[Task objective]
Among the entries that follow, some lines contain the word "click". Show all of them.

Saved entries:
·····
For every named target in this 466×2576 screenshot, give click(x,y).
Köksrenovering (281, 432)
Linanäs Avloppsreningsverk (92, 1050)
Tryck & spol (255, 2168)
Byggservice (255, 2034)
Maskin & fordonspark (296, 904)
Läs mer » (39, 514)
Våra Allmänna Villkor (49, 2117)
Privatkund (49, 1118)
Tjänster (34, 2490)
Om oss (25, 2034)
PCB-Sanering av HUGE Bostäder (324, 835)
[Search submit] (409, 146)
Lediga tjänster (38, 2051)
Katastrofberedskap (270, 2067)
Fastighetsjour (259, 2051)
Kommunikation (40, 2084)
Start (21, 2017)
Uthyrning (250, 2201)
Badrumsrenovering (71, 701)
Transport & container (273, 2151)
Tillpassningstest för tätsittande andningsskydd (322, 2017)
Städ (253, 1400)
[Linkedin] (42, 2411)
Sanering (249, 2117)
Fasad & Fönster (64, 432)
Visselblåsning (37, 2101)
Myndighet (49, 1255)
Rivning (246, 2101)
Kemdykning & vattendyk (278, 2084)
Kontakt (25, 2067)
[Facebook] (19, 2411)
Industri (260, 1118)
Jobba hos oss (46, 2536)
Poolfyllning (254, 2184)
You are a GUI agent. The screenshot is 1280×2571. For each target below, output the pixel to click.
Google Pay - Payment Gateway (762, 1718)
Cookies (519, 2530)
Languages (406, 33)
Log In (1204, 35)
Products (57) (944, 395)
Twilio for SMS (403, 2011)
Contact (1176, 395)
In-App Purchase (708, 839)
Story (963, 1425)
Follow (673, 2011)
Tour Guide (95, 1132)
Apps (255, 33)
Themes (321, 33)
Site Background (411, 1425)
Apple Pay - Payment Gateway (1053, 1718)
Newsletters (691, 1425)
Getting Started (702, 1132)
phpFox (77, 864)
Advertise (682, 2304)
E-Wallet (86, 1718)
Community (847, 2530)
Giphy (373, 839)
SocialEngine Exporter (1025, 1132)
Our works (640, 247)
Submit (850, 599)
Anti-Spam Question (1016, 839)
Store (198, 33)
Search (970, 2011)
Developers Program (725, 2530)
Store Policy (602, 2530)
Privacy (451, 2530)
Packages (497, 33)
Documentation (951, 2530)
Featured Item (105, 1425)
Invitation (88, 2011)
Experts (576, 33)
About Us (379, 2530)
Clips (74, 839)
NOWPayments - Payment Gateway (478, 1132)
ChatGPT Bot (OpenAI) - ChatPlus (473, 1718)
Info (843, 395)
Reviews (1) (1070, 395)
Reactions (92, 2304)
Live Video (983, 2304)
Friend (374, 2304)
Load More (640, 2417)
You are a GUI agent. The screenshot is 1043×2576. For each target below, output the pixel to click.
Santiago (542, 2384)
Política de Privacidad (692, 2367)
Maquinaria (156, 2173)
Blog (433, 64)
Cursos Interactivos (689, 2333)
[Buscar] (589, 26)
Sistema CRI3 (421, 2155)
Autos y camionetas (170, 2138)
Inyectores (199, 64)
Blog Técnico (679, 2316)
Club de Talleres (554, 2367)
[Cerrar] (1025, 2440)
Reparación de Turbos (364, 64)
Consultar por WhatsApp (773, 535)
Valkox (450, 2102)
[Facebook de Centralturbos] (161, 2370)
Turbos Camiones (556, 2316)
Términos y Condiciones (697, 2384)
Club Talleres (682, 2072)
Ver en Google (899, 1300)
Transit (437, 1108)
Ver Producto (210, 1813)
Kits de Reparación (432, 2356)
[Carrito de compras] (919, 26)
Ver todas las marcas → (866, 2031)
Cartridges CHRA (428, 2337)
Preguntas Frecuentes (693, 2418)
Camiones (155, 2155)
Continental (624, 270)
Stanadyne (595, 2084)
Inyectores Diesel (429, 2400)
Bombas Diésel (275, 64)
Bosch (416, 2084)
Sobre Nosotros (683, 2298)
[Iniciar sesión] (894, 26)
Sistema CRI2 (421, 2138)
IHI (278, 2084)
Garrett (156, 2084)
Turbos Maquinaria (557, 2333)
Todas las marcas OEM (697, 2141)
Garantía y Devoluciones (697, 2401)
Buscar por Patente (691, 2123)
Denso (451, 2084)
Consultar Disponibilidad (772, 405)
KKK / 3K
·····
[Result below]
For every named target in this 466×2576 screenshot, give click(x,y).
You are a GUI agent. The screenshot is 1280×2571. For each target below, output the pixel to click.
You are a GUI agent. The screenshot is 1043×2576. For each target below, output the pixel to click.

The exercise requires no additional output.